Do tax cuts for the wealthy really help the overall economy and “trickle down” to everyone else? It’s not a trickle question. David Hope of the London School of Economics and Julian Limberg of King’s College London examined 18 developed countries and did the math. “Per capita gross domestic product and unemployment rates were nearly identical after five years in countries that slashed taxes on the rich and in those that didn’t, the study found. But the analysis discovered one major change: The incomes of the rich grew much faster in countries where tax rates were lowered.
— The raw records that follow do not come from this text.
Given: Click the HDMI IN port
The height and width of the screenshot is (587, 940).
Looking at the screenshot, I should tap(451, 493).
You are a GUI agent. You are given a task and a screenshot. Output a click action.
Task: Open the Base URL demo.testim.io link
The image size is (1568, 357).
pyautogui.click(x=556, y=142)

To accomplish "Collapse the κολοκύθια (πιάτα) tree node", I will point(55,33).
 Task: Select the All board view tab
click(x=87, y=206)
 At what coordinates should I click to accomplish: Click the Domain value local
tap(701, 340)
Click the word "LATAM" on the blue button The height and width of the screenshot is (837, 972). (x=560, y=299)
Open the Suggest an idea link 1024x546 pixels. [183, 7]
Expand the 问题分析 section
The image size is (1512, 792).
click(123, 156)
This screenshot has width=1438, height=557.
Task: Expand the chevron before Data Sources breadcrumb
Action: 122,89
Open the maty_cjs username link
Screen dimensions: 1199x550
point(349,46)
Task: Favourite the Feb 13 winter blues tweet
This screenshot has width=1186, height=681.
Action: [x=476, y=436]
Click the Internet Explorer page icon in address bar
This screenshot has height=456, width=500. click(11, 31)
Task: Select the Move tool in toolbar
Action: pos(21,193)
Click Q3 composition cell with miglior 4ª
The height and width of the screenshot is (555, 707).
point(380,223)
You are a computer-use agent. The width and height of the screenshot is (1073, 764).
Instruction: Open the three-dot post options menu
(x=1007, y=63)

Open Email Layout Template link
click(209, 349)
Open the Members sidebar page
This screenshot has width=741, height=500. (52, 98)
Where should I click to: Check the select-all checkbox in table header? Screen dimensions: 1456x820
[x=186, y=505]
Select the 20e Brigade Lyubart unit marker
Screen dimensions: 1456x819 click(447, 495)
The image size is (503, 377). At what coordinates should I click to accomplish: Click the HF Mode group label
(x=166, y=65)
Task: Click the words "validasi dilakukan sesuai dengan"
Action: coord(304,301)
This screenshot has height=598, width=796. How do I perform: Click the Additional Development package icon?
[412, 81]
Instead of trickling down to the middle class, tax cuts for the rich may not accomplish much more than help the rich keep more of their riches and exacerbate income inequality.” 50 years of tax cuts for the rich failed to trickle down. (Maybe it just takes 51 years to fully drip.)

+ NYT: How the Economy Is Actually Doing, in 9 Charts. Not into charts? Here are the words: “These indicators also show that some people are already getting left behind in an uneven recovery as others feel few impacts, or even flourish.” (That’s the economic story of 2020 in one sentence.)

+ WaPo: Nearly 8 million Americans have fallen into poverty since the summer.

+ Meanwhile, Congress is still working on a stimulus deal. Those seem to take a lot longer than tax cut deals for some reason.